Bleedover isnt a bad thing if there isnt allot of bad phasing which is subtractive from the direct sound. You've probibly heard of the 3:1 rule. If you have two mics recording the same source you want to attempt to have them 3, 6, 9 feet from the first mic so the bleedover is in phase. If you have a singer with a hand held mic moving around you can even have a phase shifting effect from the two mics picking up the same drum cymbals.
I did a project several months ago and made the mistake of letting the singer use a hand held condenser. I spent a month trying to get those songs to sound right and even then it sounded bad. I had the singer come back and redo the parts without the bleedover and I was able to get the mix to sound the way it should. The cymbals in the mic was the culprit. The high frequencies of the voice were being masked by the cymbal bleedover and there was just no way to carve them out with an EQ and have a decent sounding vocal left.
On the other hand, I used dymac mics for decades and tapped mic inserts on the mixer and got some amazing recordings that didnt need to have the vocals done over. They may have had a little better quality tracking them solo, but its a trade off for the interaction of the band and vocalist that may have suffered.

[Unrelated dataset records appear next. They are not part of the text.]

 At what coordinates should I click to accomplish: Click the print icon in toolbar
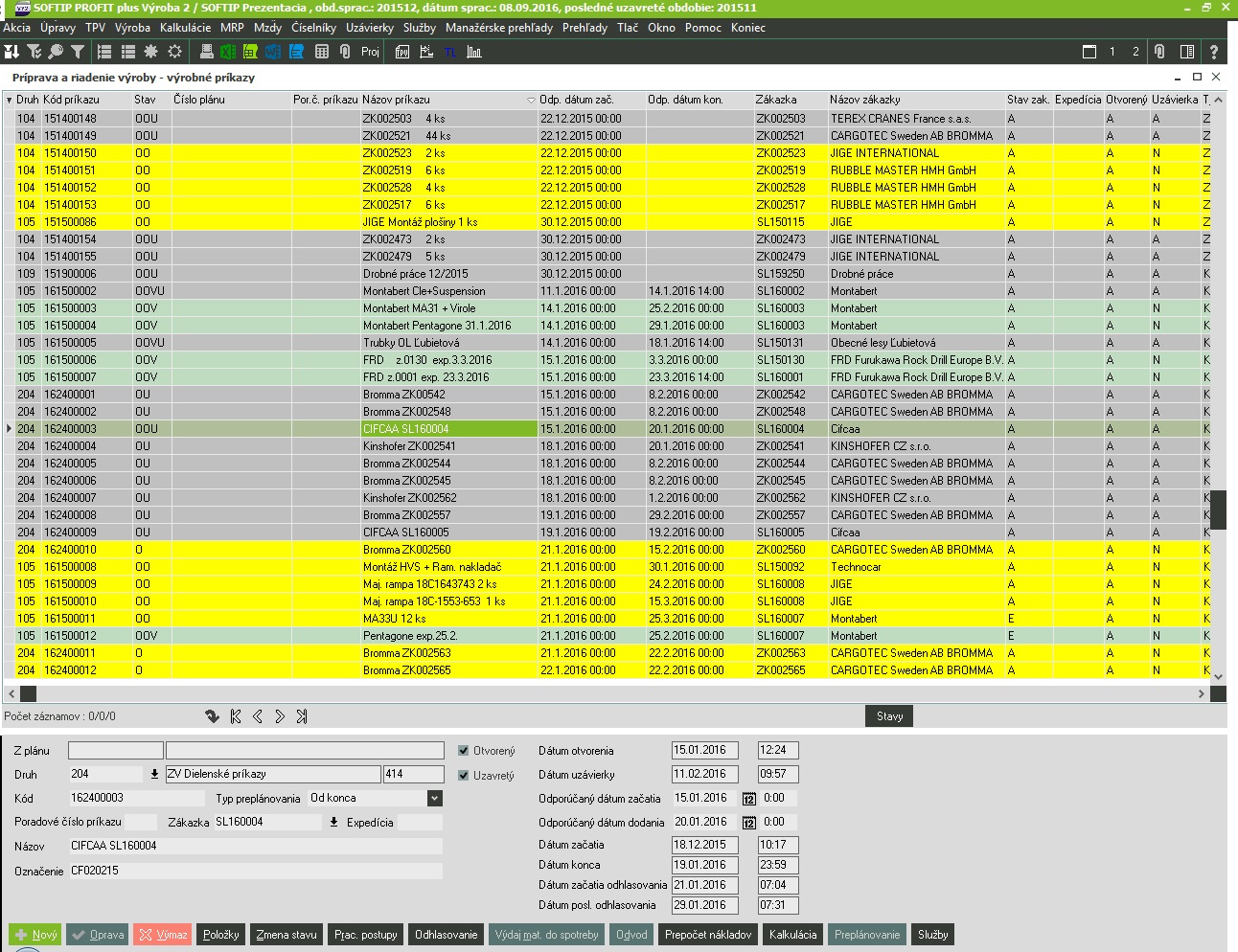click(206, 52)
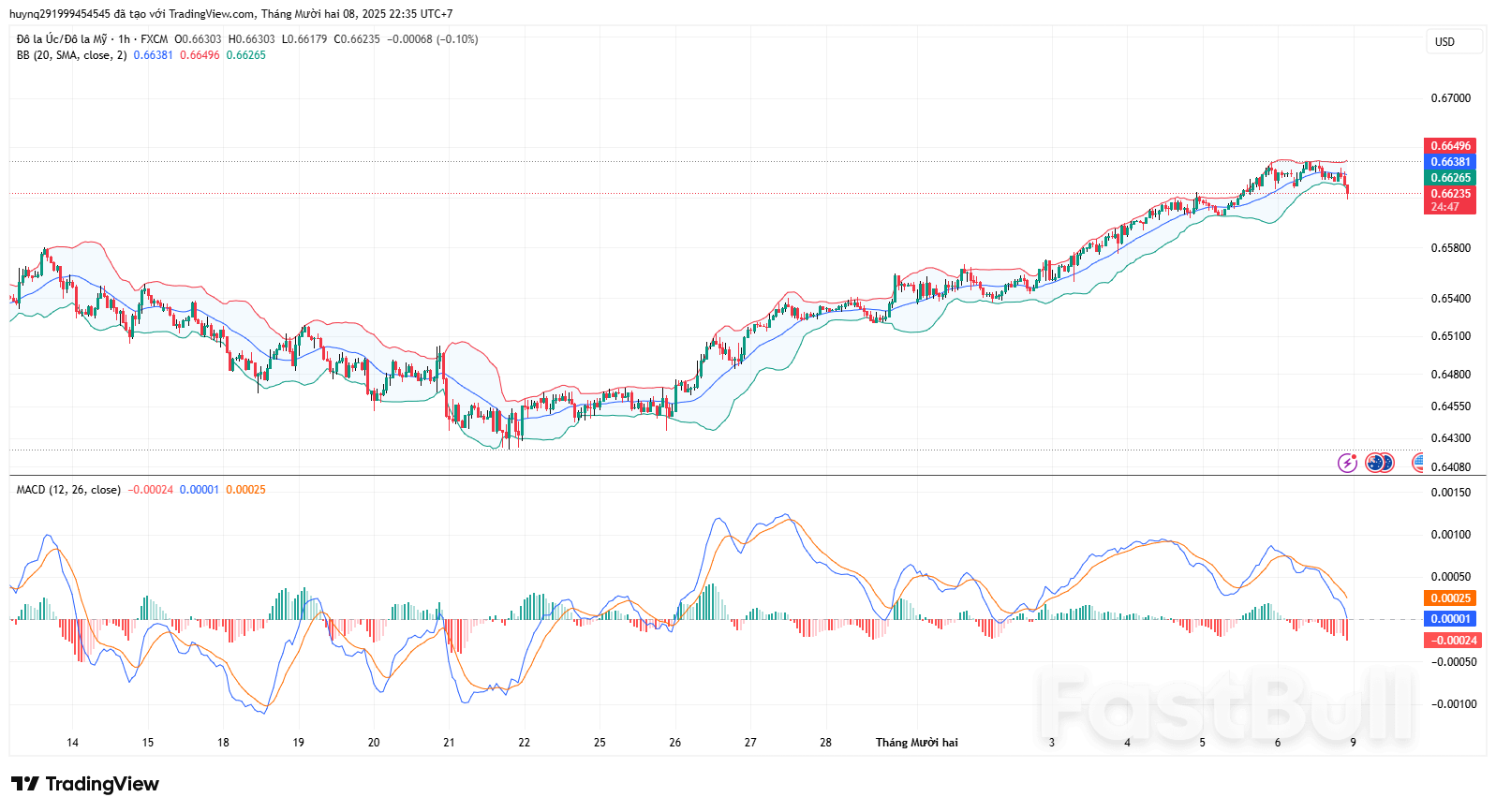Click the current price 0.66235 countdown label
1496x812 pixels.
(1449, 200)
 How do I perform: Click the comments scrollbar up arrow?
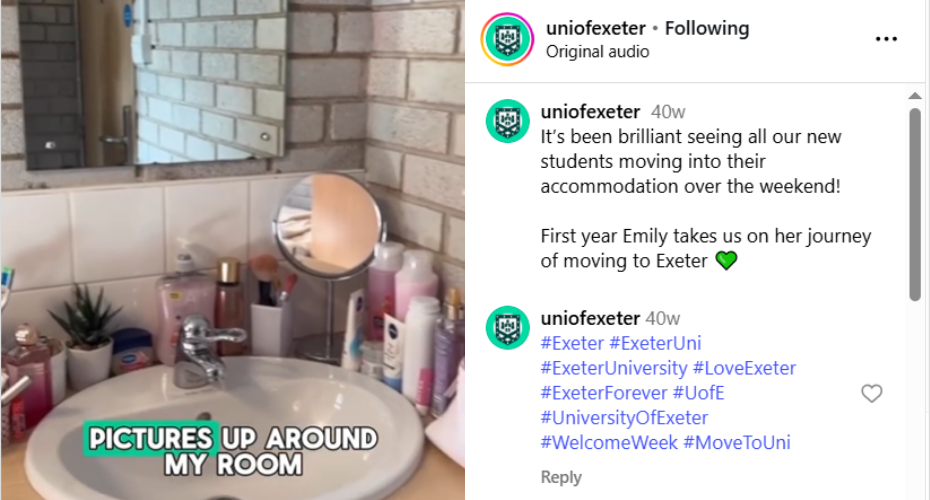[915, 95]
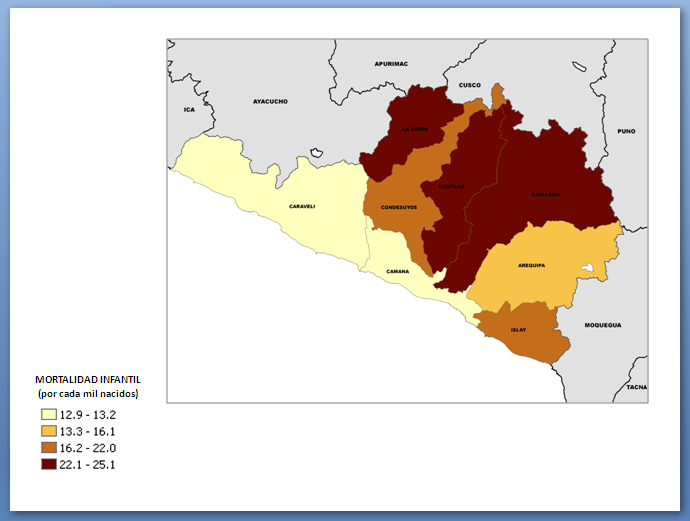Click the ICA region label
Screen dimensions: 690x521
[189, 109]
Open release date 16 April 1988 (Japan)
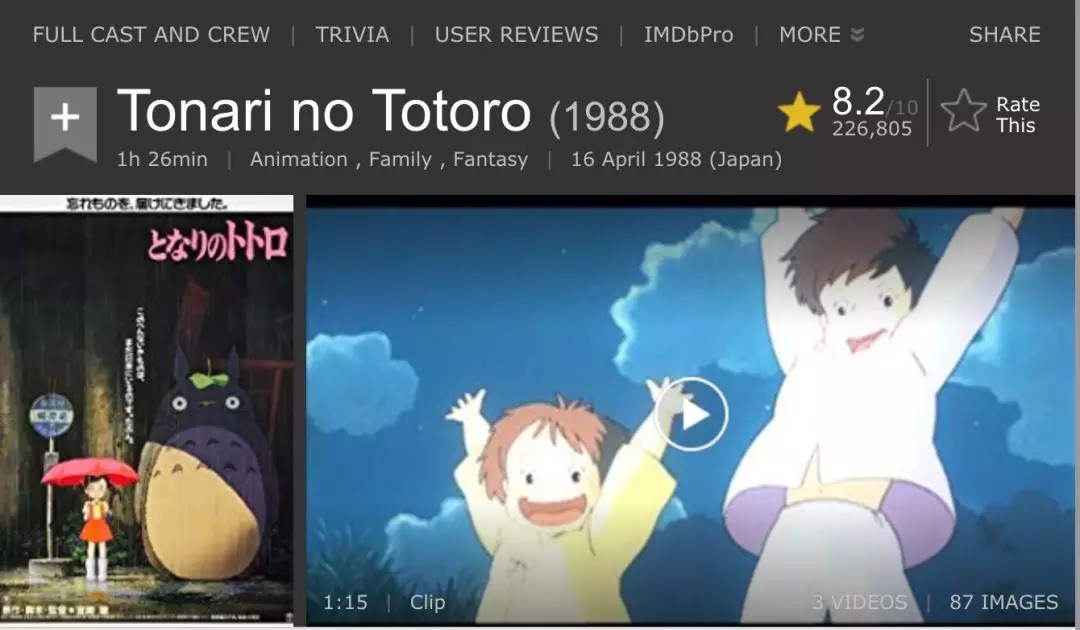The image size is (1080, 630). pyautogui.click(x=676, y=159)
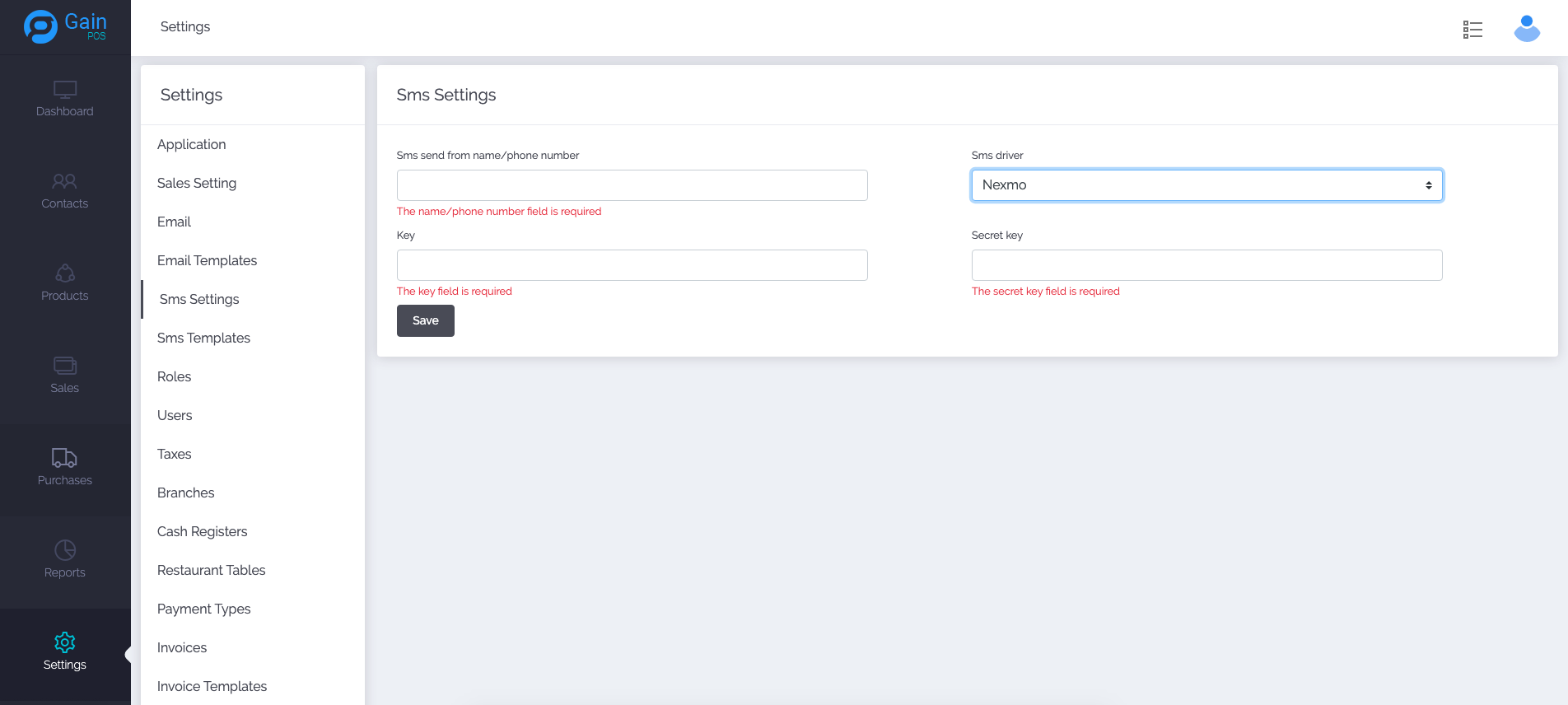
Task: Open the Dashboard monitor icon
Action: point(65,89)
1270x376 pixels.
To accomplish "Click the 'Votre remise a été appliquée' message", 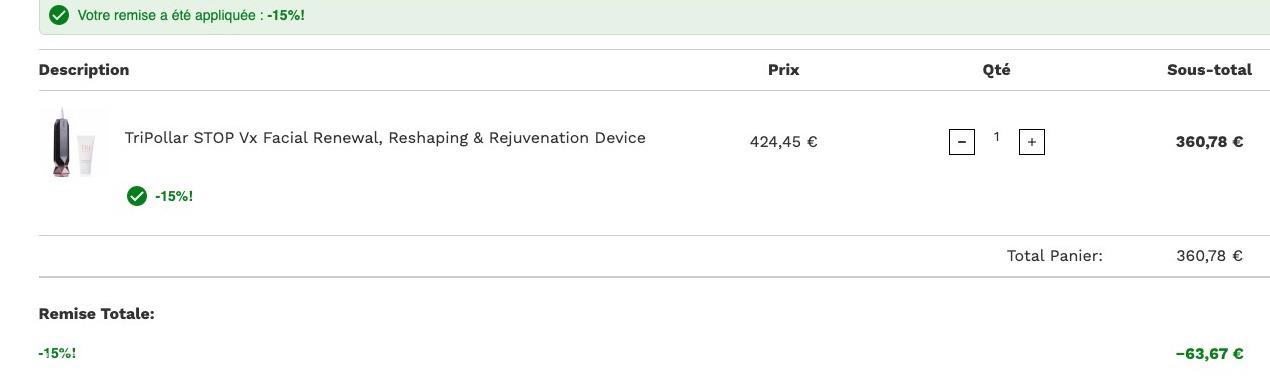I will tap(191, 16).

Big key is with even dynamic mics is you need to get the singer as isolated from the other instruments as possible and pointing away from the drums. My studio is extremely dead because my first concern was to make it sound proofed. In that I succeeded, but theres practically no reflection off walls making the entire room a vocal booth. I do box my drums in though to get better isolation mixing them. I use walls about 3' High and its sufficiant in keeping sound out of most of the mics, and you can actually run the guitars and bass lower because it cuts down on the db level in the room. You can still hear the drums well because you can walk over and look down into the set and hear all the drums fine. It does keep the guitars and bass out of the drum mics which helps you get better/louder drum tones in a mix without increasing the bass an guitar in the mix.
I use a live PA instead of headphones as well. you could have everyone track with headphones, but they do color the sound and people tend to compensate for that color tweaking their setup, or using altered dynamics. I tried this method for about 10 years on and off, and found, for all the hassle involved in getting them tweaked just right and getting them so everyone hears what they are supposed to hear, the results werent any better than recording without them.
You can of course try it both ways and see which suits you. I do suggest you invest in good isolation headphones, that can be worn confortably for long periods. Oh, and make sure the drummer uses wireless bones. Wired headphones are always getting snagged up back there and they wind up on the dirty floor 9X out of 10 and get ragged out quickly. Tracking parts solo of course is optional. If the band does use headphones then there no problem besides bleedover into the vocal mic and everyone should be able to hear the singer.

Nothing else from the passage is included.